Море раздвинуло границы моего воображения, столь узкие вначале. Оно потрясло меня в первые дни, когда мне пришлось с ним бороться. Позже, несмотря на многие непредвиденные обстоятельства, я всегда рассматривал его как естественную арену моих поступков и замыслов. Так я отношусь к морю и сейчас, когда пишу, в комнате Нанси, и вижу, как мой зеленый попугай покусывает жердочку.
Часто, когда мы бросали якорь в Бресте, я смотрел на вечно волнующееся море и старался при помощи своего бедного воображения представить себе другой берег. Я населял его странными существами. Я видел там сказочные богатства.
Море служило для меня границей между реальным миром и царством фантазии.
Когда, переплыв океан, я познакомился с чудесами противоположного берега, и сохранил воспоминание о приятной действительности. Мне пришлось пережить много опасных и суровых приключений, пришлось попробовать горя — и все из-за любви к девушке из Вера-Круз, — любви, длившейся десять дней, окрашенной детской радостью и алкоголем.
Море! Поэты, которых я читал, сравнивают его со всем чем угодно, в зависимости от воспитания своего и от настроений, но для меня оно всегда было большой дорогой, по которой двигалась старушка «Утренняя Звезда», — дорогой, где часты перекрестки, на которых налетающие друг на друга корабли плевались картечью, и грохот пушек казался таким странным среди великого молчания бездонного неба и безграничного моря.
Никогда я не видел ничего более ничтожного, смешного, жалкого и безобразного, как сражение между двумя кораблями. Негде развернуться в этих тесных границах.

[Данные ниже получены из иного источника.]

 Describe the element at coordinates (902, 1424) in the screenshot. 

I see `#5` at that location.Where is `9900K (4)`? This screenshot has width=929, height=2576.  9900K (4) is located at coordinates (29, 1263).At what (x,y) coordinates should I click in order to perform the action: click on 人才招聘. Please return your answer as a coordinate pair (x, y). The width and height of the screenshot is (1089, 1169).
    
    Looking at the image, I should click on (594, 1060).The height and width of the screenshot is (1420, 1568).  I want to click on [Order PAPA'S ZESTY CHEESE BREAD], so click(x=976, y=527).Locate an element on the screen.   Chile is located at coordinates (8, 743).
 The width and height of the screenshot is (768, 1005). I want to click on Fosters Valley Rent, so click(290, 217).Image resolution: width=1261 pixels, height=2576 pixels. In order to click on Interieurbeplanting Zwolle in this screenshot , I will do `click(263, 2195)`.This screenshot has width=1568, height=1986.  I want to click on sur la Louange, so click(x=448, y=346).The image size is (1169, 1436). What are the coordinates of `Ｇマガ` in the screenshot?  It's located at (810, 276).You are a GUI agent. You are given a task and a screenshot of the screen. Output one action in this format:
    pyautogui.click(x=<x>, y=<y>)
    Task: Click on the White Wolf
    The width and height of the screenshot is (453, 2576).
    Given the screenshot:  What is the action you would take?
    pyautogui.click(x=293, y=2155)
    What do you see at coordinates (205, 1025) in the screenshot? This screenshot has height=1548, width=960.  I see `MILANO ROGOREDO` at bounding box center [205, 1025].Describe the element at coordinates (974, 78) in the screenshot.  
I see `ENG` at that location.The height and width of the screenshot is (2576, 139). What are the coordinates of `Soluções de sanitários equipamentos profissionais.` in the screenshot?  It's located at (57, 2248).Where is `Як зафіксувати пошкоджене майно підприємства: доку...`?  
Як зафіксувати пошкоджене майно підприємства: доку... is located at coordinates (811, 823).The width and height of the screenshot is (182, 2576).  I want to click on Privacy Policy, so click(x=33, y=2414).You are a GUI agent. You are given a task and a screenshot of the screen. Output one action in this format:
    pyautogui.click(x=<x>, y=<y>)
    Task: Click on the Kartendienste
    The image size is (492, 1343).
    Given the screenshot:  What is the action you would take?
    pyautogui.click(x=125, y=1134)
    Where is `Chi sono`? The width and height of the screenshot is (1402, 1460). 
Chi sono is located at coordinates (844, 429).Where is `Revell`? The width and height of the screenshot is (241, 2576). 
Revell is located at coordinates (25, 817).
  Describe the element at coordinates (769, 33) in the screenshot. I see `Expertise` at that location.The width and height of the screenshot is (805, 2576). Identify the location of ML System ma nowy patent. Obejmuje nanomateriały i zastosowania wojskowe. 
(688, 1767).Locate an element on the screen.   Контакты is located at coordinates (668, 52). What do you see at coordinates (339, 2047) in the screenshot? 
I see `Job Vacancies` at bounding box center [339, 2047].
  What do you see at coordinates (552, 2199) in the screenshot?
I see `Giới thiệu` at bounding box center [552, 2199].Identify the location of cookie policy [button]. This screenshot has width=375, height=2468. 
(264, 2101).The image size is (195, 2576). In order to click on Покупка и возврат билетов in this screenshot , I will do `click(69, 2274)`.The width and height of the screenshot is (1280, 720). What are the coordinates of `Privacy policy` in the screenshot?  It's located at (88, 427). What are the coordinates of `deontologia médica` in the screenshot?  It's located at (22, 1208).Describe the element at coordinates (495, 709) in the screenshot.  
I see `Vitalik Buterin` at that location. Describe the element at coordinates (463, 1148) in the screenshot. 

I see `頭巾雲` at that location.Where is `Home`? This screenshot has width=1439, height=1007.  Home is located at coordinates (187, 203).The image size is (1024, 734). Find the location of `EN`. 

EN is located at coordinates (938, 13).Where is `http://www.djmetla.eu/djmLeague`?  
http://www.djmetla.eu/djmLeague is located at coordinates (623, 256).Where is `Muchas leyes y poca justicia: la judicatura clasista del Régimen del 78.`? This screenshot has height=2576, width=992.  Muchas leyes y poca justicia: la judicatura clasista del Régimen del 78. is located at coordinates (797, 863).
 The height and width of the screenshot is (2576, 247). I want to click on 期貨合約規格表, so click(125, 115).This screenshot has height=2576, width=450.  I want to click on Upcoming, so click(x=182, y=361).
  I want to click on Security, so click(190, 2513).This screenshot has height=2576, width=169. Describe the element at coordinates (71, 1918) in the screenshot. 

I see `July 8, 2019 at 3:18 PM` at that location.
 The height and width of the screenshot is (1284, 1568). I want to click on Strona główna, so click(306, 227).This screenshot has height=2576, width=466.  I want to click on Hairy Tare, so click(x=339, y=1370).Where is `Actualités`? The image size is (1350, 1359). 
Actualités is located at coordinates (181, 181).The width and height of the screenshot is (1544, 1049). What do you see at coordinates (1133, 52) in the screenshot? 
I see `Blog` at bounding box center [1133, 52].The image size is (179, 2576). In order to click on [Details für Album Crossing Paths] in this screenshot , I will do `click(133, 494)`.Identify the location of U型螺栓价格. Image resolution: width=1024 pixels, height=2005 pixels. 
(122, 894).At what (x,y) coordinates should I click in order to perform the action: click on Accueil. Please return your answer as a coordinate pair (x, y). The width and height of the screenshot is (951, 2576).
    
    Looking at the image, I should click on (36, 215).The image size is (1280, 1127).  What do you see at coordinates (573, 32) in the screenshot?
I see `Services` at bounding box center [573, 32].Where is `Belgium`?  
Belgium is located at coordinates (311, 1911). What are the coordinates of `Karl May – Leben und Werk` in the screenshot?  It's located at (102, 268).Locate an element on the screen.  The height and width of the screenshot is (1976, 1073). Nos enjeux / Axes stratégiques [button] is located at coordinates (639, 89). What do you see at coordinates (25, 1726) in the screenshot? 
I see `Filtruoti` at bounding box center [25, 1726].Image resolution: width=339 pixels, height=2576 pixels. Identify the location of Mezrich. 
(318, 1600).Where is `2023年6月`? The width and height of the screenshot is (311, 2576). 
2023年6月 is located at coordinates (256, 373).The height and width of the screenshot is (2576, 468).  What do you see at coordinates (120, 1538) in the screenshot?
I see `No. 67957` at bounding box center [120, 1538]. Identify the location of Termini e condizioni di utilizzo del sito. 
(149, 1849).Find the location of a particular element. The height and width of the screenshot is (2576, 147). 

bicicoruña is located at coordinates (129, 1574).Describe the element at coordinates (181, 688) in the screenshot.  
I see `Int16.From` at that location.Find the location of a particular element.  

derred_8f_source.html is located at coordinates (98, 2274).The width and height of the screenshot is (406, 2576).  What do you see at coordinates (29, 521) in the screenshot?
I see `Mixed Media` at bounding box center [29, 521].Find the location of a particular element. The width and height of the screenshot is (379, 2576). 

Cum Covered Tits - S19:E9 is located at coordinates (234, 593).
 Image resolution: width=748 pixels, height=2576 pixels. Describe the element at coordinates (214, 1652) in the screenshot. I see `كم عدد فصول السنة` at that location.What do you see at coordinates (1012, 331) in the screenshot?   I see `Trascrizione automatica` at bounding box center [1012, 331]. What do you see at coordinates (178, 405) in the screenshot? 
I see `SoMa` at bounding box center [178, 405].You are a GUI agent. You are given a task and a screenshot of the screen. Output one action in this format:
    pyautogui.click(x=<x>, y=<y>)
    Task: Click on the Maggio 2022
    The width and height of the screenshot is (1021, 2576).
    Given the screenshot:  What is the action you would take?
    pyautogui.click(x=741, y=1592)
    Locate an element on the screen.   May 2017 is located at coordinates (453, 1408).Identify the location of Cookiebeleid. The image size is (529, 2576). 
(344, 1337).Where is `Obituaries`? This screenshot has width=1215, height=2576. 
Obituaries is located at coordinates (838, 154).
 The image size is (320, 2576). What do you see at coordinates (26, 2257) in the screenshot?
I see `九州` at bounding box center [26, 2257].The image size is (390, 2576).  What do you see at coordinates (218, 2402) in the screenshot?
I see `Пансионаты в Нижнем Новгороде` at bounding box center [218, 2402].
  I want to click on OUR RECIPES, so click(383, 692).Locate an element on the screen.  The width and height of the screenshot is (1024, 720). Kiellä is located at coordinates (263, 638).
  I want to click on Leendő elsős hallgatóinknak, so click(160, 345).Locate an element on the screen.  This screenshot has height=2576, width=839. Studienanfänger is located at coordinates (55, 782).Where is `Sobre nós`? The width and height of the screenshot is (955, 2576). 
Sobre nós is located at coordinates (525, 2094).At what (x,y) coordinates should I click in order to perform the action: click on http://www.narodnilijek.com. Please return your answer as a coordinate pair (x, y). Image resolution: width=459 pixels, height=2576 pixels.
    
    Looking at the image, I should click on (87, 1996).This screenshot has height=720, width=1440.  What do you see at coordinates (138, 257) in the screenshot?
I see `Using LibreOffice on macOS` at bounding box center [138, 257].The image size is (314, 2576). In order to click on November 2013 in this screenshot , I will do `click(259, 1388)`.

Море нередко пугало нас, когда «Утренняя Звезда», склоненная рычащими демонами бури, теряла свое гордое достоинство.
Когда море затихало, мы убирали палубу, а потом поплевывали через борт в тяжелые, рокочущие волны.
Я лизал свои ладони, разъеденные веревками, а Жорж Мэри, сдвинув свою треуголку на затылок, так что был виден черный шелковый платок, покрывавший его волосы, вынимал свою трубку и курил, как скромный башмачник, расположившийся у дверей своей мастерской.
Моря больше не было. Оно охватывало нас, но мы не обращали на него никакого внимания. О старой бабушке вспоминали только тогда, когда матрос кричал со сторожевой вышки, что показались на горизонте тяжелые испанские галеоны, груженные золотом и охраняемые бородатыми солдатами в зеленых мундирах.
О море-океан! Иные видели в тебе могилу, прозрачную, но непроницаемую для глаз, но ты, древняя, стонущая водная гладь, тропическое море, было только нашим орудием, мастерской художника, заканчивающего свой шедевр. Наше родное море, необходимое условие для деятельности людей, объединившихся под черным стягом. Море, ты хранишь тела моих друзей, убитых испуганными и ничтожными фиглярами; в загадочном своем течении ты влечешь насильно потопленных; при свете луны ты выставляешь на позор обезображенные тела тех, кого ты кормило. Море, бесстрастная сила, причудливая и красивая змея, вьющаяся из века в век!
О море, украшенное Южным Крестом, о высокие мачты и похоронные флейты «Летучего Голландца», атрибуты морской легенды, которой матросы и пираты украсили бесплодные пустыни твоей стонущей беспредельности!